Like a phone call I got from a Yelp sales rep the other day telling me, oh there are 16,000 people who found you this last week via Yelp. Oh you are losing customers.. Give us money so we can show your restaurant to 200,000 people!!

I said, dude if you are sending us 16,000 customers that’s already way more than we can handle in a week. No need for 200,000!!!

Local newspaper sales reps will stop by telling you that their paper goes to 40,000 homes and that you will be PACKED if they all knew about you.

Now, here is what I say: be smart, be strategic about your limited marketing budget.

You need to test things to know what works in your market. However, you need to be very mindful because many of these avenues I listed above will bind you in a contract!

My husband and I have severe allergy to contracts! :)

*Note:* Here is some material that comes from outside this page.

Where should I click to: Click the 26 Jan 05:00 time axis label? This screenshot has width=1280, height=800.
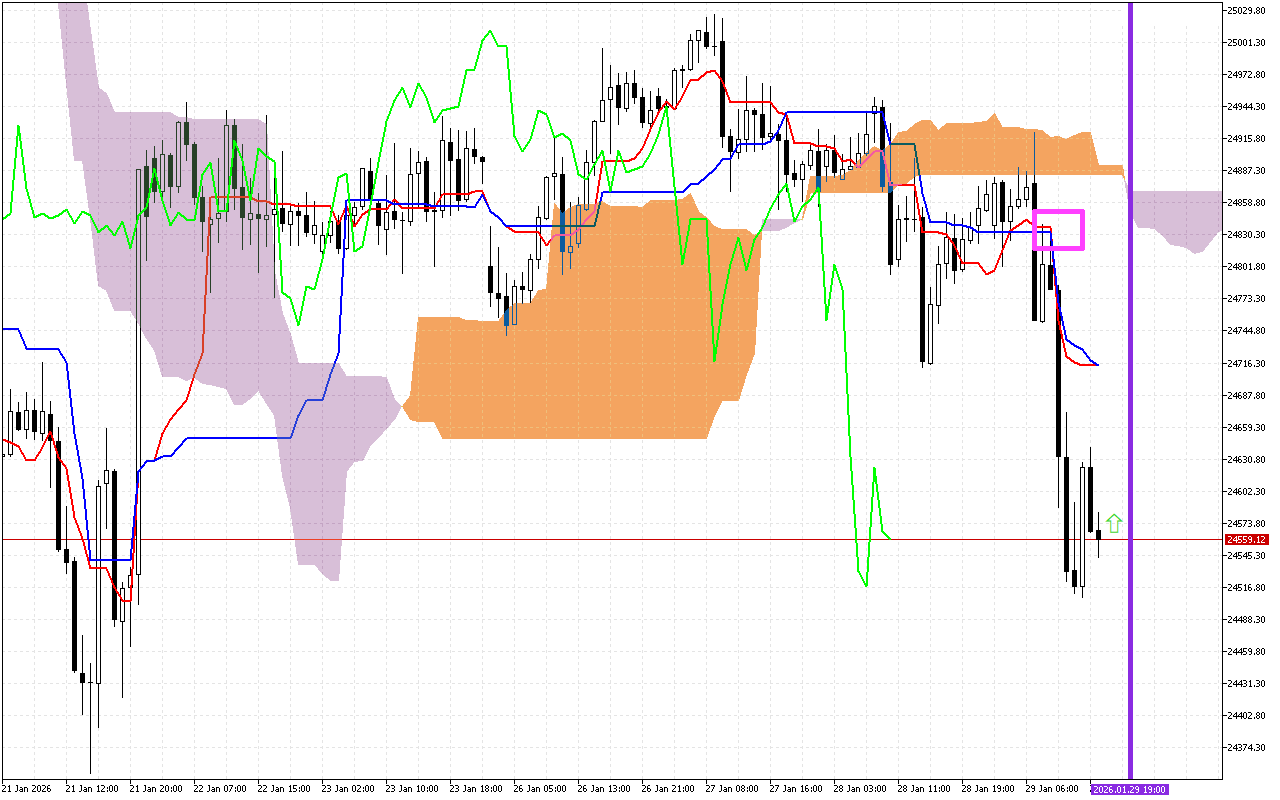click(x=538, y=789)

Here at Making Dough Show, we want you to be smart with your marketing dollar and not just throw it into the wind in hopes of… If hope marketing worked in business, we all would be millionaires!

We spent thousands of dollars, and got sold what the sales reps were selling us. Lots of mistakes and so much money lost in that first year. Very stressful!

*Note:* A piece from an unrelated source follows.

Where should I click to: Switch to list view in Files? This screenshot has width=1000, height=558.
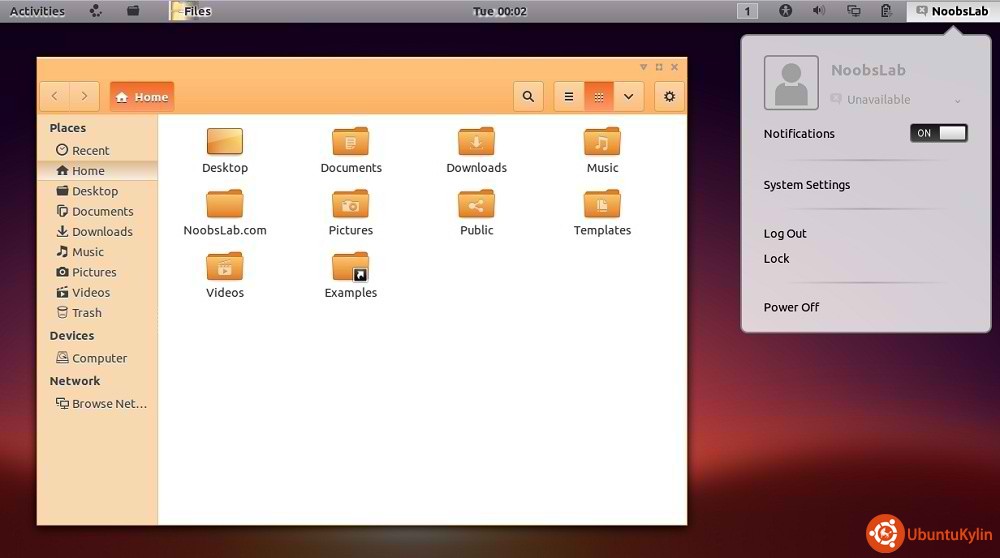569,97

So, if you do decide to sign up for one of these services, be very strategic.

Set an expectation and make sure the sales rep knows you are obsessed with your numbers and your tracking and if it doesn’t work out, you want them to make an exception for you. Get that in writing. Why wouldn’t they agree to this if they are sending you 16K customers, huh?

Labor %

We talked about our fixed costs such as rent, and variable to sales costs such as labor and food cost.

If sales is low, then obviously our food cost will propertially be lower since we are not using our supplies and also, we can control labor.

Sales is low, get people off the clock and send them home. In the 1st year of your restaurant business, you have got to be OBSESSED with your labor cost!

We check our labor % every 30 minutes! We have created a system in place where our people know to do it and if it’s not within range, our people need to take a break or may be sent home.

It’s critical that you have a great POS system where you can check your labor % at anytime from your phone remotely, and have a system in place for your team to self manage and give folks breaks to control labor.

Don’t get Fancy!

Your 1st year in the restaurant business you can’t afford to be fancy! We held off on many of the aesthetic upgrades 2 to 3 years before we made them happen. You need to build your saving up for if an unexpected critical issue such as important equipment failure or something happens.

The optional things such as the aesthetics or decor details, let them go in that 1st year no matter how much you hate them! It’s not the reason your restaurant is obscure and no one knows about it! Spend your time on MONEY GENERATING activities and patiently wait a couple years and then, you can tackle all the details you want.

I see too many restaurants that get fancy and spend so much money upfront in their restaurant that makes their 1st year very very stressful. #DoNotGetFancy

It’s way more important that you are PROFITABLE at the end of the year. Honestly, nothing else matters! If you are not profitable, then you may need to close shop. In that case, the decor and little details then definitely won’t matter!

Instead, be strategic and invest money on MARKETING your restaurant so you indeed have 2nd, 3rd and more anniversaries to celebrate!!